What the exercise asks: Every entry must appear in the answer exactly as it does here.
··· Material for this exercise
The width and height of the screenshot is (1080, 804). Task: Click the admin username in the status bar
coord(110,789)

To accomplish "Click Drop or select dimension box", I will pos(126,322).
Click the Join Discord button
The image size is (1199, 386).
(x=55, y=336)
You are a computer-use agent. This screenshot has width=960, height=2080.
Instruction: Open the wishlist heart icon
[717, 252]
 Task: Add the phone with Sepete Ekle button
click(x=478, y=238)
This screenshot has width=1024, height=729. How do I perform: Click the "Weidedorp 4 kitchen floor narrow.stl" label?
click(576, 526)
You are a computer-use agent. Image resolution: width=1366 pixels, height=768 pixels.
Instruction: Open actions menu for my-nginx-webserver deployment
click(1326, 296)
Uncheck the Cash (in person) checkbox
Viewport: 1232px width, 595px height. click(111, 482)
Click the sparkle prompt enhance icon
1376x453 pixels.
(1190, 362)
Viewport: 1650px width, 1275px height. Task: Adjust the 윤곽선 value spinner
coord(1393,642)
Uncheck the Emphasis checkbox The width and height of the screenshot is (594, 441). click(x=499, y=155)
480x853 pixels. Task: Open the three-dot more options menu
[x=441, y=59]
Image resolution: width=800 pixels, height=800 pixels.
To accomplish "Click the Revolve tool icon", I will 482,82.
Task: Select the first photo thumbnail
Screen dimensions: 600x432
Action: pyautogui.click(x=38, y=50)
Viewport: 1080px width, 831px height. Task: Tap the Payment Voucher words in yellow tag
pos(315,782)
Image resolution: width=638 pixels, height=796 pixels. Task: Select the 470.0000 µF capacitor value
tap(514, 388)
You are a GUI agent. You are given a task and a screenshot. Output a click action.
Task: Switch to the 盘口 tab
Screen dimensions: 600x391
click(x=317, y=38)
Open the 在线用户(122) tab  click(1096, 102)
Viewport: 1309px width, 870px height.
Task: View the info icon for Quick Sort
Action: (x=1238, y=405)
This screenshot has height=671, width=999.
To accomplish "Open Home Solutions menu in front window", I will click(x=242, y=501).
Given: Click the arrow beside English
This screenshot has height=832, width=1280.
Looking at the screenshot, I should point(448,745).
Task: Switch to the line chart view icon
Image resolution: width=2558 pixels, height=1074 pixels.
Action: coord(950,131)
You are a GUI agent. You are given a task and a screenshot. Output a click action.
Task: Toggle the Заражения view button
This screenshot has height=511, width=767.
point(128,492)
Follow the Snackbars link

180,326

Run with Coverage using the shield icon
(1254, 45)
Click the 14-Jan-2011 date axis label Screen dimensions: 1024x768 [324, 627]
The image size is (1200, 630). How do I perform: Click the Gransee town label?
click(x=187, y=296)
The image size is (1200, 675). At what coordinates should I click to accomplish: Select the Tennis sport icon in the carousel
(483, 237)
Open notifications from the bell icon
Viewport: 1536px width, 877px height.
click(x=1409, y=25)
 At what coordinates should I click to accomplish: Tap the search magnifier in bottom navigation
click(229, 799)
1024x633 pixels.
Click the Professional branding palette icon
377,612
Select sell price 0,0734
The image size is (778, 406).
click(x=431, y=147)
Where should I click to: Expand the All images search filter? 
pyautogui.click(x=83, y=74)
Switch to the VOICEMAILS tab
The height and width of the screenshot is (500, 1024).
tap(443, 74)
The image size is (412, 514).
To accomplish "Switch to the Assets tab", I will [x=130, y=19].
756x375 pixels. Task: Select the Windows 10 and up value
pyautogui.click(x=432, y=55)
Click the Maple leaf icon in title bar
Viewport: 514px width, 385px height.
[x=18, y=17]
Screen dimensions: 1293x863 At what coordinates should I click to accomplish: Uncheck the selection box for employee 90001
······
Result below:
The width and height of the screenshot is (1080, 804). Task: Click the admin username in the status bar
coord(110,789)

To accomplish "Click Drop or select dimension box", I will pos(126,322).
Click the Join Discord button
The image size is (1199, 386).
(x=55, y=336)
You are a computer-use agent. This screenshot has width=960, height=2080.
Instruction: Open the wishlist heart icon
[717, 252]
 Task: Add the phone with Sepete Ekle button
click(x=478, y=238)
This screenshot has width=1024, height=729. How do I perform: Click the "Weidedorp 4 kitchen floor narrow.stl" label?
click(576, 526)
You are a computer-use agent. Image resolution: width=1366 pixels, height=768 pixels.
Instruction: Open actions menu for my-nginx-webserver deployment
click(1326, 296)
Uncheck the Cash (in person) checkbox
Viewport: 1232px width, 595px height. click(111, 482)
Click the sparkle prompt enhance icon
1376x453 pixels.
(1190, 362)
Viewport: 1650px width, 1275px height. Task: Adjust the 윤곽선 value spinner
coord(1393,642)
Uncheck the Emphasis checkbox The width and height of the screenshot is (594, 441). click(x=499, y=155)
480x853 pixels. Task: Open the three-dot more options menu
[x=441, y=59]
Image resolution: width=800 pixels, height=800 pixels.
To accomplish "Click the Revolve tool icon", I will 482,82.
Task: Select the first photo thumbnail
Screen dimensions: 600x432
Action: pyautogui.click(x=38, y=50)
Viewport: 1080px width, 831px height. Task: Tap the Payment Voucher words in yellow tag
pos(315,782)
Image resolution: width=638 pixels, height=796 pixels. Task: Select the 470.0000 µF capacitor value
tap(514, 388)
You are a GUI agent. You are given a task and a screenshot. Output a click action.
Task: Switch to the 盘口 tab
Screen dimensions: 600x391
click(x=317, y=38)
Open the 在线用户(122) tab  click(1096, 102)
Viewport: 1309px width, 870px height.
Task: View the info icon for Quick Sort
Action: (x=1238, y=405)
This screenshot has height=671, width=999.
To accomplish "Open Home Solutions menu in front window", I will click(x=242, y=501).
Given: Click the arrow beside English
This screenshot has height=832, width=1280.
Looking at the screenshot, I should point(448,745).
Task: Switch to the line chart view icon
Image resolution: width=2558 pixels, height=1074 pixels.
Action: coord(950,131)
You are a GUI agent. You are given a task and a screenshot. Output a click action.
Task: Toggle the Заражения view button
This screenshot has height=511, width=767.
point(128,492)
Follow the Snackbars link

180,326

Run with Coverage using the shield icon
(1254, 45)
Click the 14-Jan-2011 date axis label Screen dimensions: 1024x768 [324, 627]
The image size is (1200, 630). How do I perform: Click the Gransee town label?
click(x=187, y=296)
The image size is (1200, 675). At what coordinates should I click to accomplish: Select the Tennis sport icon in the carousel
(483, 237)
Open notifications from the bell icon
Viewport: 1536px width, 877px height.
click(x=1409, y=25)
 At what coordinates should I click to accomplish: Tap the search magnifier in bottom navigation
click(229, 799)
1024x633 pixels.
Click the Professional branding palette icon
377,612
Select sell price 0,0734
The image size is (778, 406).
click(x=431, y=147)
Where should I click to: Expand the All images search filter? 
pyautogui.click(x=83, y=74)
Switch to the VOICEMAILS tab
The height and width of the screenshot is (500, 1024).
tap(443, 74)
The image size is (412, 514).
To accomplish "Switch to the Assets tab", I will [x=130, y=19].
756x375 pixels. Task: Select the Windows 10 and up value
pyautogui.click(x=432, y=55)
Click the Maple leaf icon in title bar
Viewport: 514px width, 385px height.
[x=18, y=17]
Screen dimensions: 1293x863 At what coordinates should I click to accomplish: Uncheck the selection box for employee 90001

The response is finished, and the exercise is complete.